Contexto por cliente: o histórico que evita retrabalho

A carteira é onde a maior parte das agências ganha ou perde dinheiro de verdade, e ela depende de uma coisa que parece boba: contexto. Quando um cliente manda mensagem cobrando uma alteração, quem responde precisa saber o que foi combinado, o que já foi entregue e o que está pendente. Se essa informação está no e-mail de um, no WhatsApp de outro e na cabeça de um terceiro que está de férias, o atendimento trava e o cliente percebe.

Um CRM centraliza o histórico por conta: conversas, briefings, aprovações, mudanças de escopo, tudo ligado ao mesmo cliente. Isso resolve três dores de agência de uma vez. O atendimento não recomeça do zero quando alguém sai ou fica doente. O sócio consegue entrar numa conta e entender a situação em minutos, sem reunião de alinhamento interna. E o cliente para de precisar repetir o que já falou, o que sozinho já eleva a percepção de qualidade do serviço. É esse cenário que uma ferramenta como o Followasy atende, unindo WhatsApp, Instagram e e-mail num inbox único ligado à ficha de cada cliente, com IA que resume conversas longas para quem precisa entrar no contexto rápido.

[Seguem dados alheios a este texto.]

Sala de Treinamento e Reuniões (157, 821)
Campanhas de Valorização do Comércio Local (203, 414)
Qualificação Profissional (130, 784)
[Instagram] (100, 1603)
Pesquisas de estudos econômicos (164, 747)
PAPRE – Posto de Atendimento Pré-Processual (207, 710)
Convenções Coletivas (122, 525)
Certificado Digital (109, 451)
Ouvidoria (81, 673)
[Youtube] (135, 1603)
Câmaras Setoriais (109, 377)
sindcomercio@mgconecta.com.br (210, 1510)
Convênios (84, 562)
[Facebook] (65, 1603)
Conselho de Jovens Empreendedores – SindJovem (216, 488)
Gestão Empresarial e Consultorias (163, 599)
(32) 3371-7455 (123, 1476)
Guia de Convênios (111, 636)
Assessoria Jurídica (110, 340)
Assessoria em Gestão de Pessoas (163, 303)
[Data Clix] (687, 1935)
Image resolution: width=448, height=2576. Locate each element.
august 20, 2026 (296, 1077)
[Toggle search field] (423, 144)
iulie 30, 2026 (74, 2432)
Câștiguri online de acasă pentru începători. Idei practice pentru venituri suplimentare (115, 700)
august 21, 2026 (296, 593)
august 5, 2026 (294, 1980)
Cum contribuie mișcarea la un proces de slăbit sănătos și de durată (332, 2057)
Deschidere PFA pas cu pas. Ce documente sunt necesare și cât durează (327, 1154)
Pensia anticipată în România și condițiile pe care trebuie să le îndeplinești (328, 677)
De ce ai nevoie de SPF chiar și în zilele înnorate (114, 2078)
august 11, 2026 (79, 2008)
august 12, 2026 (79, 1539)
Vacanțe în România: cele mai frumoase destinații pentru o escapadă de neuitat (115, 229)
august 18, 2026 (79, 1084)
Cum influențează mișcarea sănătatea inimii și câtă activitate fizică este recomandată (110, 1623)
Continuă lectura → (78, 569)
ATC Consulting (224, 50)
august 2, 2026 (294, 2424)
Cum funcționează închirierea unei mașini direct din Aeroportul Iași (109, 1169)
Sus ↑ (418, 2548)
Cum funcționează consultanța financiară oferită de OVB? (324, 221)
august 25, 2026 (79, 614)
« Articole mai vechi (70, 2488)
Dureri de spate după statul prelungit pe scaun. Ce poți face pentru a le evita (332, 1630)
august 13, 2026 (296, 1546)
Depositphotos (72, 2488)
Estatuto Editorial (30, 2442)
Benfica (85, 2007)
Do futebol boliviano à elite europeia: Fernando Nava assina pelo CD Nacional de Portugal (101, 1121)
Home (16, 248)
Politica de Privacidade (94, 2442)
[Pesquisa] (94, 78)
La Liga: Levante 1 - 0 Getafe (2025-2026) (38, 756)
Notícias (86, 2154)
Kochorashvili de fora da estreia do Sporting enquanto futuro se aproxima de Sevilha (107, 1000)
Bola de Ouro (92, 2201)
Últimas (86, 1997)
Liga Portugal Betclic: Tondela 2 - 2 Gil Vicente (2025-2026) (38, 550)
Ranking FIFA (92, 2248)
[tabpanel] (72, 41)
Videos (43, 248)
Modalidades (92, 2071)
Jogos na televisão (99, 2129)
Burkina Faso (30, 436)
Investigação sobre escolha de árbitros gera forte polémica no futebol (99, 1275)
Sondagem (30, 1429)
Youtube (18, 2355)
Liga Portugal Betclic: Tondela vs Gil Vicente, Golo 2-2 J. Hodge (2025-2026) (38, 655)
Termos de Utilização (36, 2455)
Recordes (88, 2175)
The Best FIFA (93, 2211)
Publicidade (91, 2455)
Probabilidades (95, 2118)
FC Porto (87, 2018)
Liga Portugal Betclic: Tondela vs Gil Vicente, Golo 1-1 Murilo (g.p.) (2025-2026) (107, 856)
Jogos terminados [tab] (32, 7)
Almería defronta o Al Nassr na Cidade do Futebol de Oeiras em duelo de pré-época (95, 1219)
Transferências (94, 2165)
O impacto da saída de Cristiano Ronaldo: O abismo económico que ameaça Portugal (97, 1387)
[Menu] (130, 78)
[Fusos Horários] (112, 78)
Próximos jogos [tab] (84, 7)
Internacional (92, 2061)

Briefings e aprovações via conversa

Boa parte da operação de uma agência acontece por mensagem: o cliente descreve o que quer, aprova ou pede ajuste numa peça, valida um texto, libera uma campanha. Esses momentos são decisões, e decisões precisam de rastro. O problema clássico é o "mas eu aprovei diferente". Quando a aprovação foi um áudio no WhatsApp de alguém, provar o que foi combinado é impossível, e a agência refaz de graça ou desgasta a relação.

Trazer briefings e aprovações para dentro do sistema, ligados à conta do cliente, transforma conversa solta em registro. Não é burocracia: é proteção para os dois lados. O cliente tem clareza do que pediu, a agência tem o combinado documentado, e o próximo integrante que pegar a conta encontra o histórico pronto. Para desenhar como essas etapas se encaixam no fluxo comercial e de entrega, o guia de funil de vendas ajuda a pensar cada estágio, do primeiro briefing à renovação.

Perguntas frequentes

Uma agência precisa de dois pipelines mesmo?

Precisa quando novos negócios e carteira começam a competir pelo mesmo tempo, o que acontece cedo. Com um pipeline só, a prospecção fica invisível e para sem ninguém notar, até faltar trabalho. Dois funis separados, no mesmo CRM, deixam claro quantas propostas estão abertas e quantos clientes ativos precisam de atenção. Não é complexidade extra: é enxergar dois trabalhos que já existem e que hoje se atrapalham por falta de separação.

Como impedir que uma proposta enviada seja esquecida?

Trate cada proposta como um cartão no funil, com data de envio e data combinada para o retorno, e deixe o sistema cobrar esse follow-up. O erro quase nunca é falta de proposta boa, é falta de retomada. Além disso, registre o motivo de cada proposta perdida. Com alguns meses de dados, você descobre se está perdendo por preço, por prazo ou por sumiço, e isso direciona onde ajustar, no comercial ou na forma de precificar o serviço.

Serve para prestador de serviço que não é agência de marketing?

Serve, e a lógica é a mesma. Contador, escritório de advocacia, consultoria, estúdio, empresa de TI: qualquer negócio que venda serviço por proposta e viva de carteira recorrente tem os mesmos dois funis e a mesma dor de proposta que some e cliente que desengaja. O vocabulário muda, o processo não. O que todo prestador de serviço precisa é controlar as propostas em aberto e manter o relacionamento com quem já é cliente, e é exatamente isso que um CRM organiza.

Qual o primeiro indicador que uma agência deveria acompanhar?

Comece pela taxa de conversão de propostas: de cada dez propostas enviadas, quantas fecham. Esse número expõe rápido se o problema está na geração de oportunidade, na qualidade do diagnóstico ou no follow-up que não acontece. Em seguida, olhe a retenção da carteira, quantos clientes renovam ou expandem contrato. Juntos, esses dois indicadores contam a saúde da agência melhor do que o faturamento do mês, que oscila demais para servir de bússola.